Top of RECORDS PROVIDED

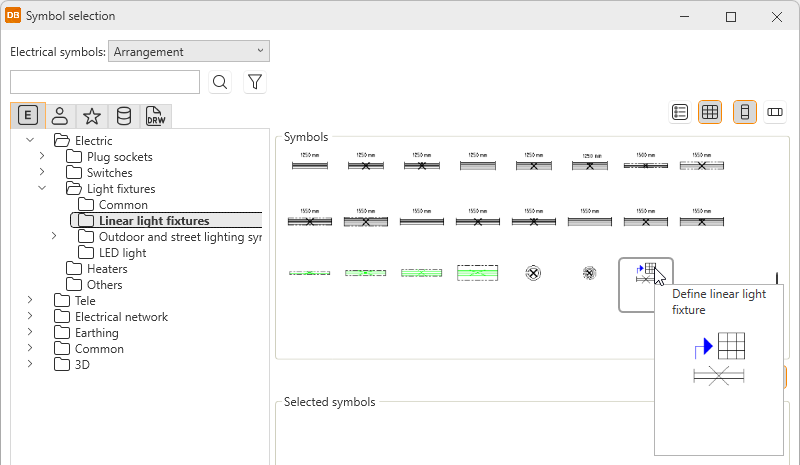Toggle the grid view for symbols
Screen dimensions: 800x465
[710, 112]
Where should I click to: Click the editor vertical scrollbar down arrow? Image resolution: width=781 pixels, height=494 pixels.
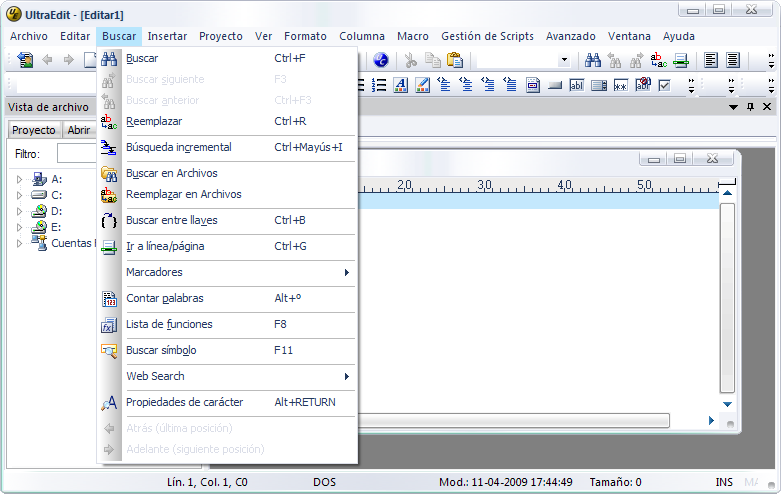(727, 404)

Bottom of RECORDS PROVIDED

■ PROBLEM TO SOLVE
Copy exactly the lines from the line containing "Where should I" through the last line of the records above, both included, and leave out any pictures.

■ SOLUTION TO THIS TASK
Where should I click to: Click the editor vertical scrollbar down arrow? Image resolution: width=781 pixels, height=494 pixels.
(727, 404)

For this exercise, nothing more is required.